Hi, I’m taking AP Physics 1 this year and I’m wondering what to expect. I’m also taking Calc AB if that helps.
I took AP Physics 1 last year and can offer my thoughts on the course, although it will probably be better this year since teachers have a better idea of what to expect on the exam.
Last year, the course was a mess. There were very limited resources available to us besides the College Board’s “sample” exam. There were AP books available (Barron’s, 5 Steps to a 5, Princeton Review, etc.) but some of them just took their old AP Physics B questions, which were heavily calculation-based, in topics that were covered by the course. At my school, the teacher heavily focused on actually doing the math and solving for a number.
Then, when the exam came, it turned out we didn’t even need calculators. The most difficult calculation was single-digit multiplication. (Disclaimer: I’m an international student, so the exam I took was different from the one College Board posted. I didn’t look at the one posted.)
There is practically no actual math involved in Physics 1, a fundamental mistake I think a lot of teachers and even companies made. It’s all based on understanding concepts and relationships between them. Honestly, you could just be handed the formula sheet and, if you understood what each variable stood for, you could answer a lot of the questions. That is not to say it was easy, though. It had one of the lowest pass rates (over 60% failed, I believe) because the concepts and relationships can get very confusing, and because what we intuitively think would happen simply doesn’t. You can expect to do a lot of labs since one of the 5 free response question is lab design. You will also need to be extremely well rehearsed in all aspects of each concept in order to answer all parts of the free response questions correctly. And even though physics can seem straightforward since it’s math-based, expect to get a few multiple choice questions wrong anyway.

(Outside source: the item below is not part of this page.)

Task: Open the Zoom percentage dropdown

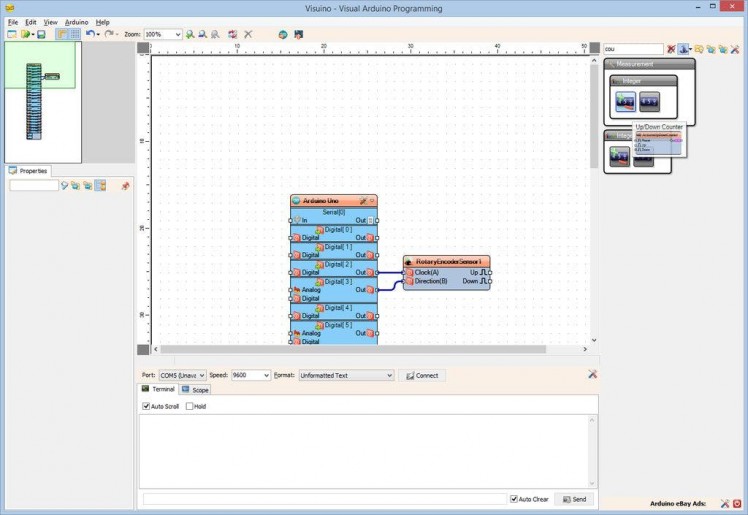Action: [177, 34]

^There’s more math than that. The course/exam includes factoring, graphing, some geometry(area and volume of different shapes), sine/cosine/tangent,etc. It’s still, however, mostly concept-based. On the free response, you will mostly get points for stating correct physics principles to justify your answer, This year, only part a of frq 1 was calculation-based. There will barely be any equations on the actual test, mostly writing/explaining.
Will me taking Calc AB also help?
Not really because there’s not that much math involved. It’s just algebra/geometry that’s required.
Actually, it had THE lowest pass rate with 63% failing.
As mentioned above, the exam is very conceptual based. So if the instructor is teaching the course with plug 'n chug math concepts, you will have issues. As mentioned above, the course is algebra based, so calculus won’t help you (nor will it hurt you).
^ That is what happened to me. Teacher basically taught it like Physics B with removed content. You have know a lot of background knowledge.
I will say though that Calculus does help a little. Only for when you are concerned about slope and going between position, speed and acceleration or with rotational kinematics. I mean if you haven’t taken calculus nothing is wrong, but if you do it helps open your eyes to see where the concepts come from.